Data listing
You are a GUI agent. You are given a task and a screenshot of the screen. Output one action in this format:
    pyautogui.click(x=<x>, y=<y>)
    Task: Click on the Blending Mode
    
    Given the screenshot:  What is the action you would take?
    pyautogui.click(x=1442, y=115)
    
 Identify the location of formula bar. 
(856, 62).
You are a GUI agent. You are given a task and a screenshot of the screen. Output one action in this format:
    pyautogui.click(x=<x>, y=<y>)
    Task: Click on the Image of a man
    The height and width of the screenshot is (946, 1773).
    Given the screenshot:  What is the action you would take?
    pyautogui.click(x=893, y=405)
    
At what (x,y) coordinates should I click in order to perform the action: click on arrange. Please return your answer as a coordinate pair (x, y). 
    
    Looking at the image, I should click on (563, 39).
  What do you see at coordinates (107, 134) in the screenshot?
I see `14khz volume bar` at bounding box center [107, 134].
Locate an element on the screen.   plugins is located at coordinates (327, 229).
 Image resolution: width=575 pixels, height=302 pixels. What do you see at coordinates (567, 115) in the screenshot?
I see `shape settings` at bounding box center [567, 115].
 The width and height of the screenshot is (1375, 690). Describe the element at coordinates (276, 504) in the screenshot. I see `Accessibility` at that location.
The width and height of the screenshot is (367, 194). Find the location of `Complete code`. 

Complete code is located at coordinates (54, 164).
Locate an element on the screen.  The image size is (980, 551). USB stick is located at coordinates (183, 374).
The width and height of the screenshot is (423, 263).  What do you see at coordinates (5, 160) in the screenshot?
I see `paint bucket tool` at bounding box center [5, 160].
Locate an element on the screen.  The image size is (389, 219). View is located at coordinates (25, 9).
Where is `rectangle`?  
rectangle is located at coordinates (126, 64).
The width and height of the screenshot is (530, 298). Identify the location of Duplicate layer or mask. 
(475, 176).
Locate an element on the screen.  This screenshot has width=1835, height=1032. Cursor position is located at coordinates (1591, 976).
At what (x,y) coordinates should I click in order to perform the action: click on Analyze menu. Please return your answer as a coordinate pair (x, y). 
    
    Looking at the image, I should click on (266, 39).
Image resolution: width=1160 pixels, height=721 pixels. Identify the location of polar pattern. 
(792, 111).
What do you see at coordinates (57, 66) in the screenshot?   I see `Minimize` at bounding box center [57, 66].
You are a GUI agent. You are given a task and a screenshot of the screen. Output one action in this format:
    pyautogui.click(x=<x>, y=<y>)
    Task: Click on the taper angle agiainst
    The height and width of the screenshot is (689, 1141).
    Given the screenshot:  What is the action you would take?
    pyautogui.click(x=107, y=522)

**Given exercise**
Repeat word for word the entries above from the line with "coordinates (183, 374)." to the line with "center [5, 160].", including both of those lines.

**Task response**
Locate an element on the screen.  The image size is (980, 551). USB stick is located at coordinates (183, 374).
The width and height of the screenshot is (423, 263).  What do you see at coordinates (5, 160) in the screenshot?
I see `paint bucket tool` at bounding box center [5, 160].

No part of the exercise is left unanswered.